If we strip out the {p=3} term in (1), creating a new function

\displaystyle  f_3(h) := \prod_{p>3: p|h} \frac{p-1}{p-2}

then the previous bias turns out to be a consequence of an asymptotic roughly of the form

\displaystyle  \sum_{h \leq H} f_3(h) = c_1 H - c_2 \log H + O(1) \ \ \ \ \ (2)

for some absolute constants {c_1,c_2 > 0} and all {H > 1}. (Actually, to avoid some artificial boundary issues one should replace the restriction {1_{h \leq H}} with a smoother weight such as {e^{-h/H}}, but we will ignore this technicality for sake of discussion.) Indeed, assuming the asymptotic (2), we have

\displaystyle  \sum_{h \leq \log x: h = 0 \hbox{ mod } 3} f_3(h) = \sum_{h \leq \frac{1}{3} \log x} f_3(3h)

\displaystyle  = \sum_{h \leq \frac{1}{3} \log x} f_3(h)

\displaystyle  = \frac{1}{3} c_1 \log x ( 1 - 3\frac{c_2}{c_1} \frac{\log\log x}{\log x} + O( \frac{1}{\log x} ) )

whereas

\displaystyle  \sum_{h \leq \log x} f_3(h) = c_1 \log x ( 1 - \frac{c_2}{c_1} \frac{\log\log x}{\log x} + O( \frac{1}{\log x} ) )

so we see that {f_3} has a slightly lower mean (by a factor of about {1 - 2 \frac{c_2}{c_1} \frac{\log\log x}{\log x}}) on the multiples of {3} than in general, which implies the corresponding claim about {f}. We thus see that the Lemke Oliver-Soundarajan bias can be traced to the lower order term {-c_2 \log H} in (2).
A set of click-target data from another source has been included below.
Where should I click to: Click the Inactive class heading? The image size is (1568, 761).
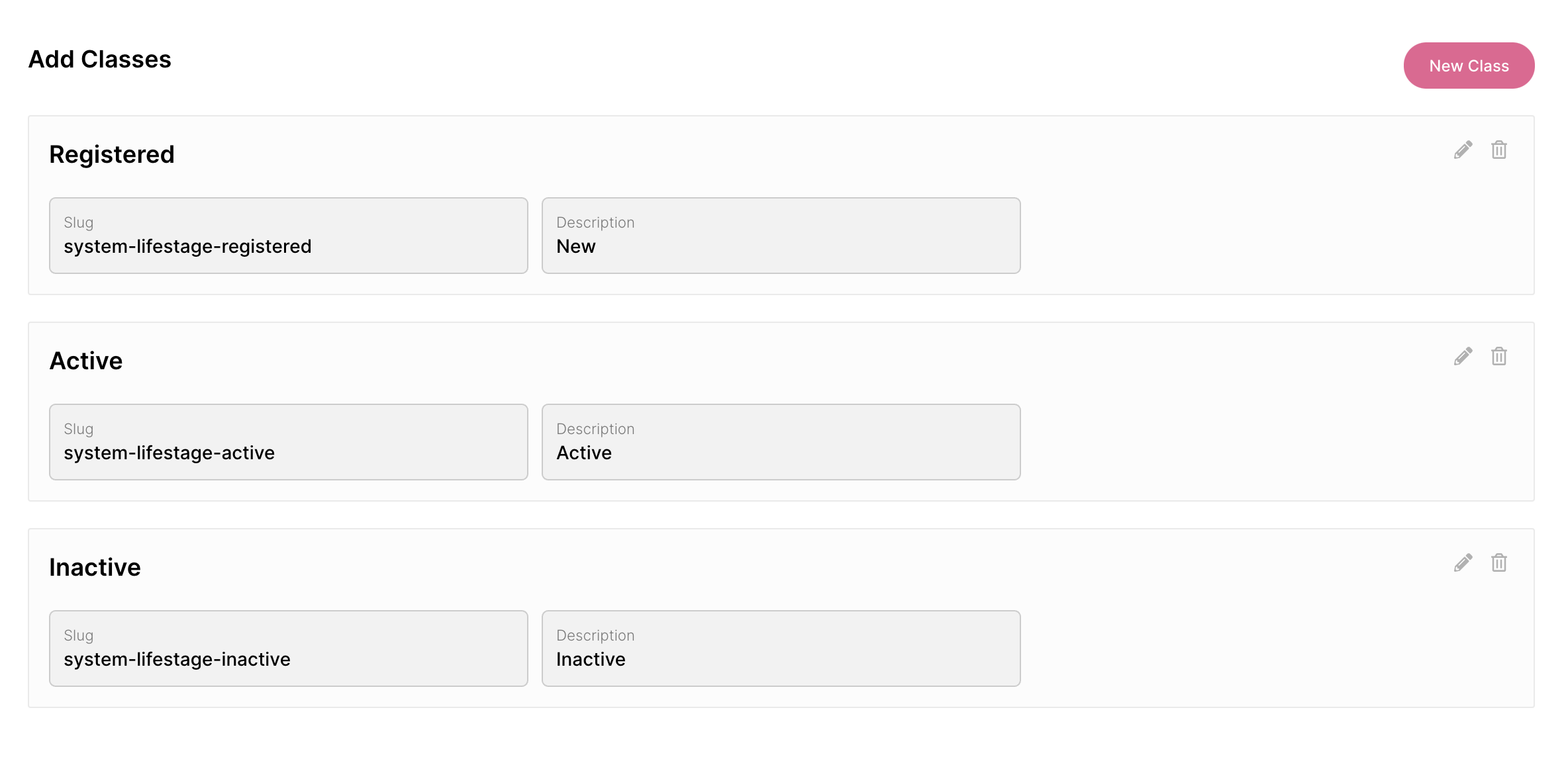(95, 568)
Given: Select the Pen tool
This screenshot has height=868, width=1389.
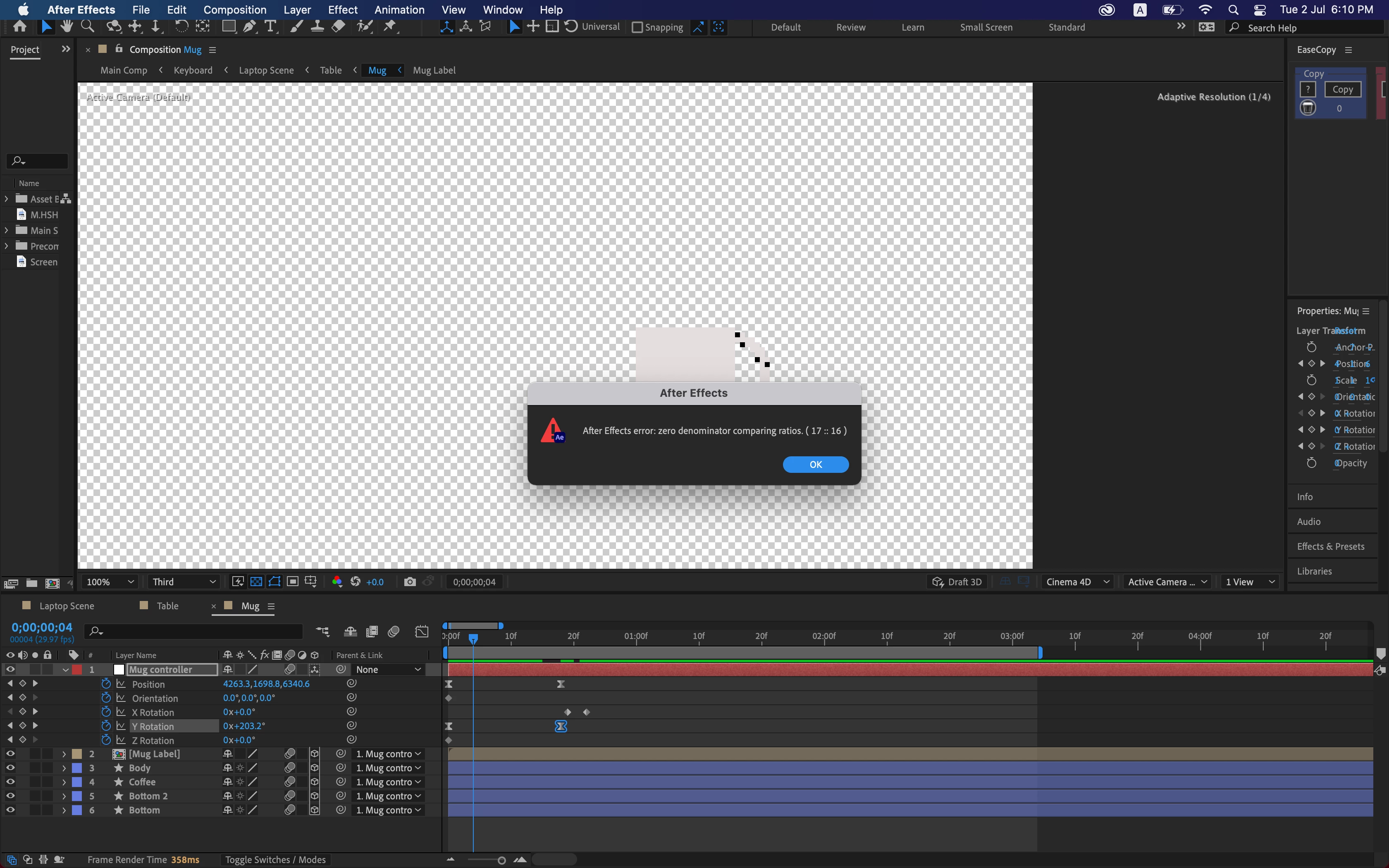Looking at the screenshot, I should coord(249,26).
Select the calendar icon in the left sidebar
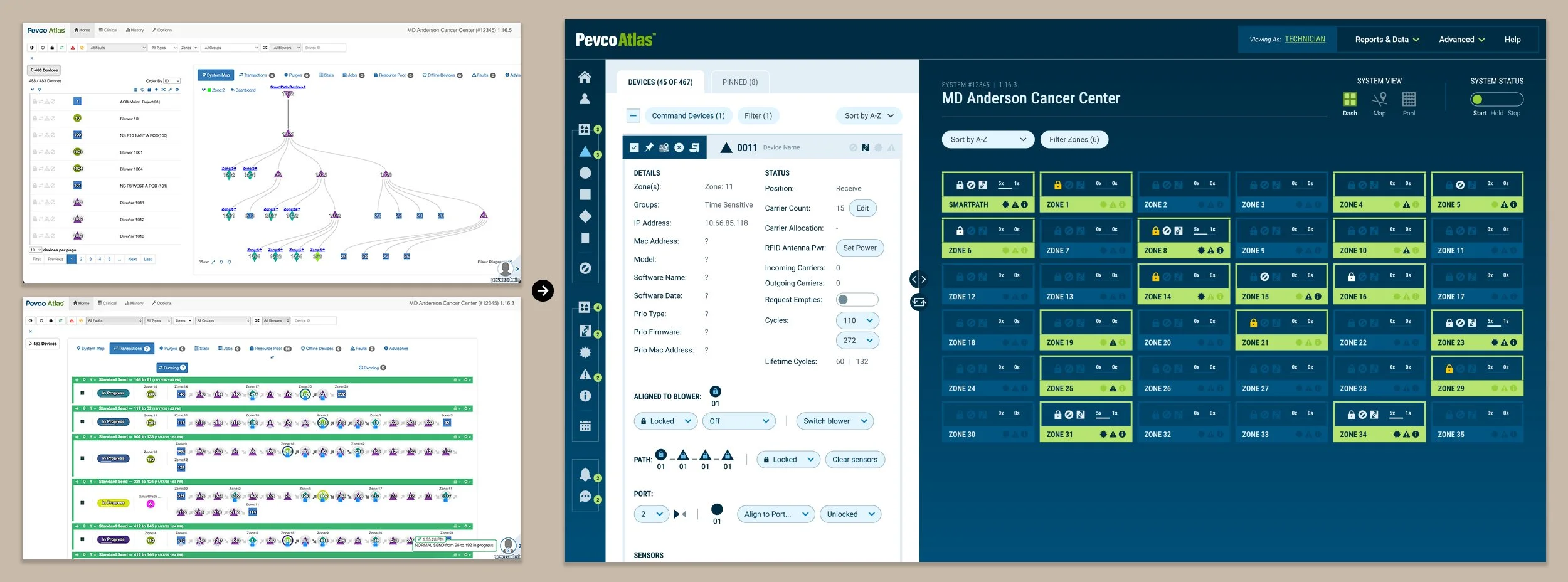Image resolution: width=1568 pixels, height=582 pixels. [585, 425]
In the paper of Lemke Oliver and Soundararajan, the asymptotic (2) (smoothed out as discussed above) is obtained from standard complex methods, based on an analysis of the Dirichlet series

\displaystyle  \sum_h \frac{f_3(h)}{h^s} = \prod_{p>3} (1 + \frac{p-1}{p-2} \frac{1}{p^s}).

As it turns out, this Dirichlet series has poles at both {s=1} and {s=0} (it contains a factor of {\zeta(s) \zeta(1+s)}), contributing to the {c_1 H} and {-c_2 \log H} terms respectively. One can also establish (2) (with smoothing) using elementary number theory methods (as in this previous post); we sketch the argument as follows. We can factor {f_3} as a Dirichlet convolution

\displaystyle  f_3(h) = \sum_{d|h} g(d)

where {g(d)} vanishes unless {d} is the product of distinct primes greater than or equal to {3}, in which case

\displaystyle  g(d) = \prod_{p|d} \frac{1}{p-2}

(with the convention {g(1)=1}). Then we have

\displaystyle  \sum_{h \leq H} f_3(h) = \sum_{d \leq H} g(d) \sum_{m \leq H/d} 1.
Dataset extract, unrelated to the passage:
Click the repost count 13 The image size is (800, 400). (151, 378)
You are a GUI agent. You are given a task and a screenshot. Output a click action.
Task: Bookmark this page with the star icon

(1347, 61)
Morally speaking, {\sum_{m \leq H/d} 1} behaves like {\frac{H}{d} - \frac{1}{2}}; we can use pseudorandomness heuristics to argue that the fluctuation around this main term give a lower order contribution (and one can argue this rigorously when using smoother weights like {e^{-h/H}}). The term {-1/2} can be interpreted as {\zeta(0)=1+1+\dots}, as per this previous post. Assuming this approximation, we obtain the approximation

\displaystyle  \sum_{h \leq H} f_3(h) \approx H \sum_{d \leq H} \frac{g(d)}{d} - \frac{1}{2} \sum_{d \leq H} g(d).

The sequence {g(d)} behaves somewhat like {1/d}. As such, one expects (and can calculate) {\sum_{d \leq H} \frac{g(d)}{d}} to have an asymptotic of the form {c_1 + O(1/H)}, while {\sum_{d \leq H} g(d)} has an asymptotic of the form {2 c_2 \log H + O(1)} for some explicit constants {c_1,c_2>0}, which gives (2).

Remark 1 One way of thinking about (2) is that the function {f_3(h)} behaves on the average like {c_1 - \frac{c_2}{h}}. The bulk of the bias effect is then coming from small values {h=o(\log x)} of {h}, that is from prime gaps that are significantly smaller than average; one should not see the bias effect if one restricts to prime gaps of the typical size of {\asymp \log x}. This is consistent with the general philosophy that one does not expect to see “long-range” correlations between the primes.